(What is expected):
In the data below, locate the line containing "Expand the Provinsi DKI JAKARTA dropdown" and the line containing "Click into the Google custom search field", then retype both and everything between them exactly. Pictures are not part of the copy.

(Records for processing):
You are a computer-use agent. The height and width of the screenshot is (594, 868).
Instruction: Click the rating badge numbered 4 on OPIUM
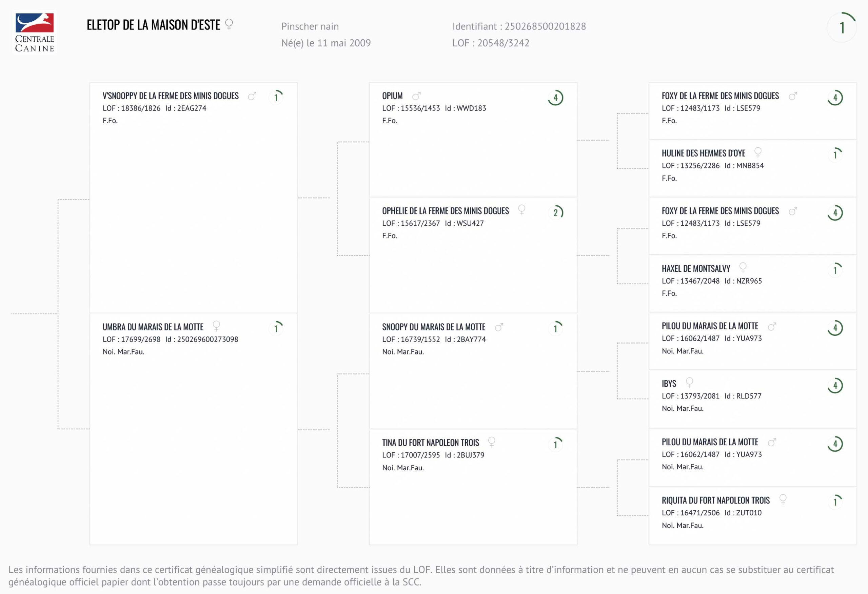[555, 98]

---

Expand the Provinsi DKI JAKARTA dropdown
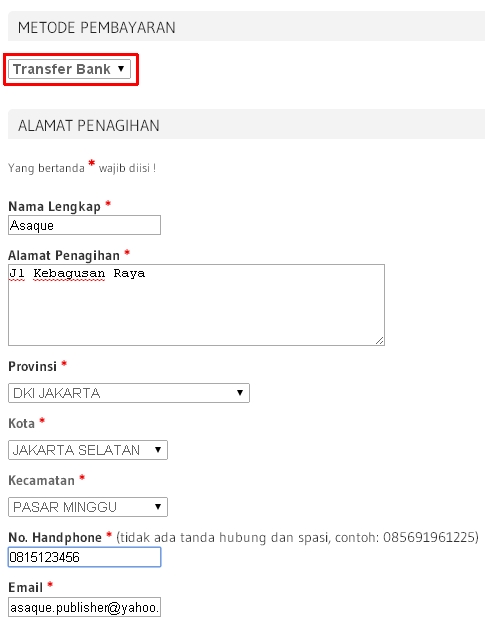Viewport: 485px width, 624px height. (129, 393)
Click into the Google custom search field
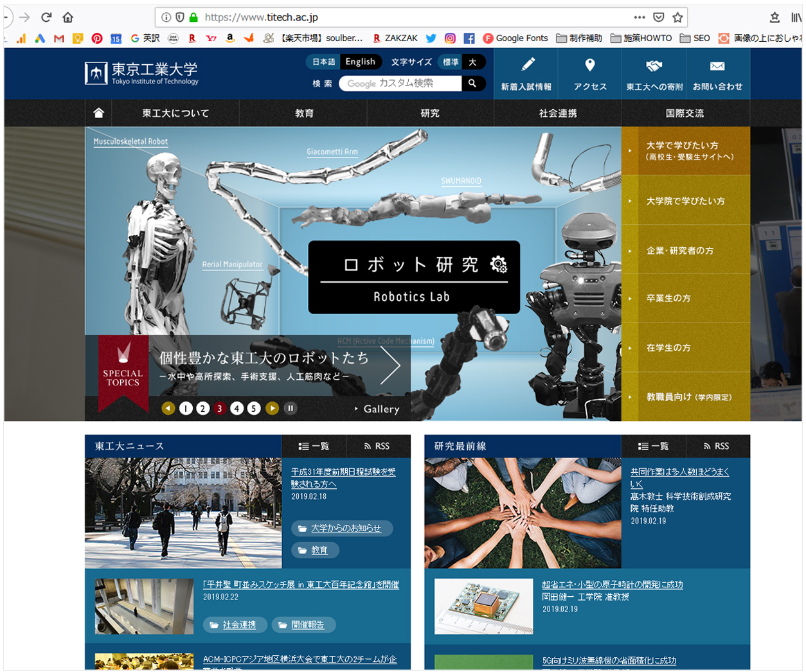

(Task answer):
Expand the Provinsi DKI JAKARTA dropdown
Viewport: 485px width, 624px height. (129, 393)
Click into the Google custom search field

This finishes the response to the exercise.